Wooosahhh man woosah  It may be known in due time.


----------



## coasterbrakejunkie1969 (May 12, 2021)

You have oil and rust in your veins taco


----------



## saladshooter (May 12, 2021)

tacochris said:


> This one was found on Thanksgiving day on the road to family, as a poor yard art bike (barf).  Fell in love immediately and wouldnt leave it...made the deal over the phone with the land owner and slipped money under an old door.  Haha good memories.






tacochris said:


> ....not that I know of honestly because I got it from a junk dealer who rescued it from someone's yard art display way out in the sticks.



I would say it's a 1945 CWC three gill style frame.


----------



## tacochris (May 12, 2021)

saladshooter said:


> I would say it's a 1945 CWC three gill style frame.



Thats the second call for that style so ive been leaning that way.  
thanks for responding btw.


----------



## tacochris (May 12, 2021)

coasterbrakejunkie1969 said:


> You have oil and rust in your veins taco



Lol may be where the left arm pain is coming from.

____

*Requirements:*
(1) In the bike forum thread, what year and frame style does saladshooter think the bicycle is?
(2) Extend the bike forum thread by writing what comes after its final post.

*Records provided:*
____

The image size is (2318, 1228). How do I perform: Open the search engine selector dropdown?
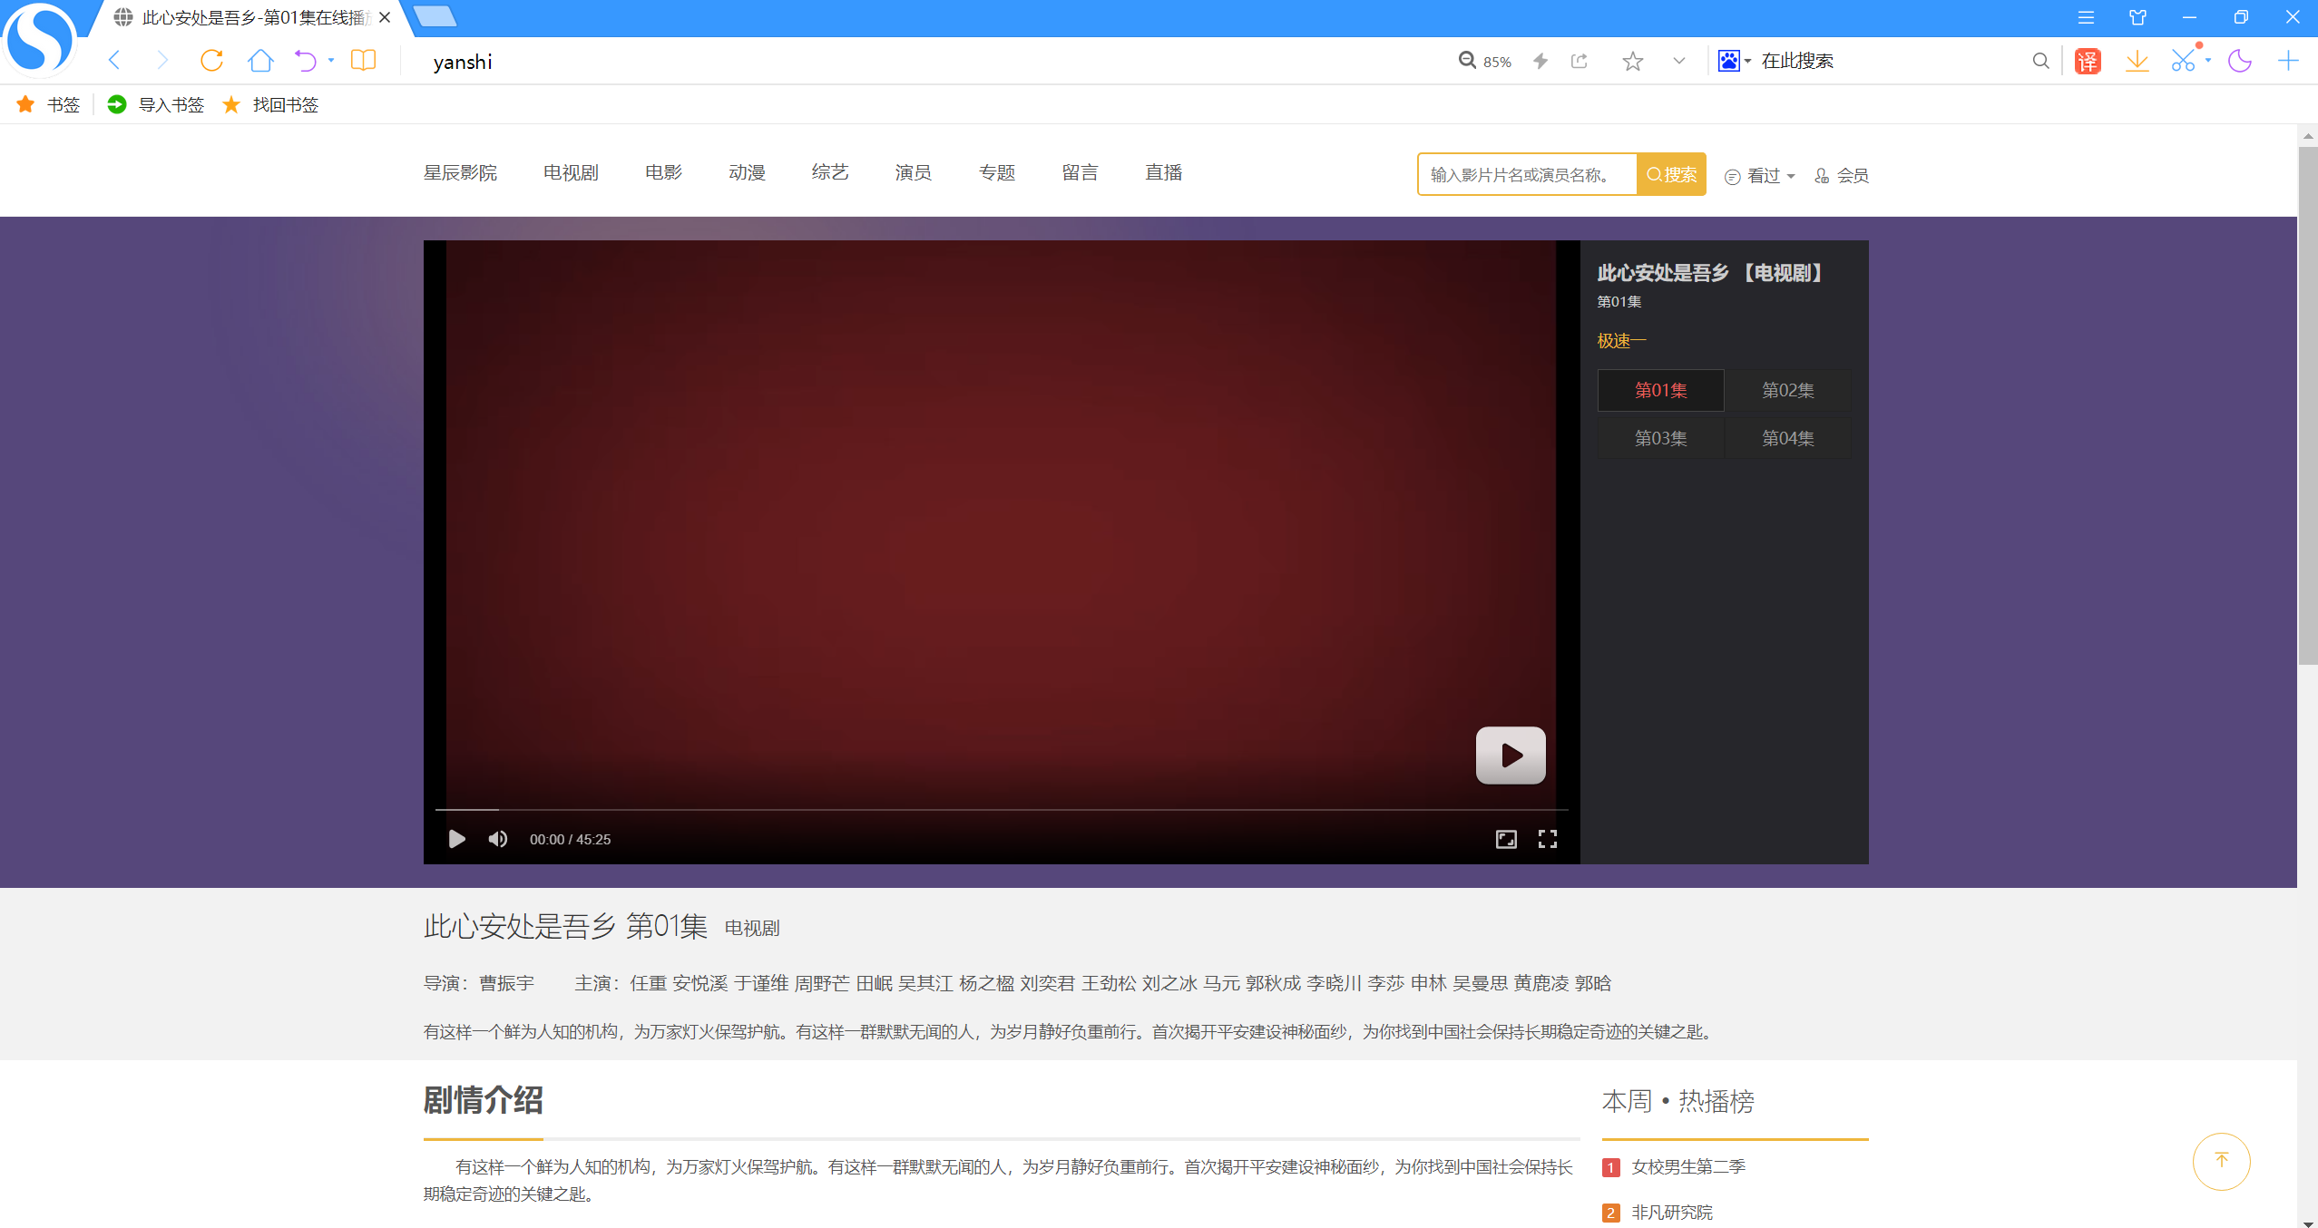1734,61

____

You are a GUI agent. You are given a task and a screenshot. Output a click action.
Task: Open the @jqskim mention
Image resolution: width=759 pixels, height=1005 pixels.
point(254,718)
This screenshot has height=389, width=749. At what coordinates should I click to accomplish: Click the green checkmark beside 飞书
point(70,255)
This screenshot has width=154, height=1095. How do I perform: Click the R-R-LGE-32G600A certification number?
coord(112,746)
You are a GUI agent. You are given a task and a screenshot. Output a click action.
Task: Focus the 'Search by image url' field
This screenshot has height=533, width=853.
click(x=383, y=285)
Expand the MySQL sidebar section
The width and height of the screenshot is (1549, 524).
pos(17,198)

____

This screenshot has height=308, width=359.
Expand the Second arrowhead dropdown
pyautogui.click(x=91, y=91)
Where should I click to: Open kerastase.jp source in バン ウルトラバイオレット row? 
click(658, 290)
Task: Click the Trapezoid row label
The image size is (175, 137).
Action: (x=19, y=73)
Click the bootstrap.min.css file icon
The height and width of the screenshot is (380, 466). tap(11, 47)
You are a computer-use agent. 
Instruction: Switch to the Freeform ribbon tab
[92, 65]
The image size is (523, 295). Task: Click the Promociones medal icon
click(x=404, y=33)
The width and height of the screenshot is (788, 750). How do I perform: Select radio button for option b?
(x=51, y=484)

____

*Exercise results:*
(1) A 1945 CWC three gill style frame.

(2)
----------



## tacochris (May 12, 2021)

So i did a little digging tonight and the good news is i found the badge holes and opened em up.
Second thing is i cleaned on the paint a bit more and took some detail shots of the spears.  On the under side as it turns out the light green spears “fish-mouth” underneath the frame bars. 
last pic is a random shot of the bare frame for fun.....
Boy she’s a beaut’ Clark.


----------



## tacochris (May 13, 2021)

How about a little before and after of rescuing that amazing lime green! 
im telling ya, black with lime green trim is one of the coolest CWC color combos ive seen!  Gets even better when you realize its on the fenders and rack. 
If we’re going for cool factor, this bike has it.  Weird colors, 45 model with all black out parts.


----------



## Superman1984 (May 13, 2021)

tacochris said:


> How about a little before and after of rescuing that amazing lime green!
> im telling ya, black with lime green trim is one of the coolest CWC color combos ive seen!  Gets even better when you realize its on the fenders and rack.
> If we’re going for cool factor, this back has it.  Weird colors, 45 model with all black out parts.
> 
> ...



Black & Lime Green or the Schwinn green & lime green is Indeed 1 of my favorite combos for bikes! I'd love a few of them; a Monark Super Deluxe or Super Cruiser in black & lime green or the Schwinn colors would top my love for Gumby Green


----------



## tacochris (May 13, 2021)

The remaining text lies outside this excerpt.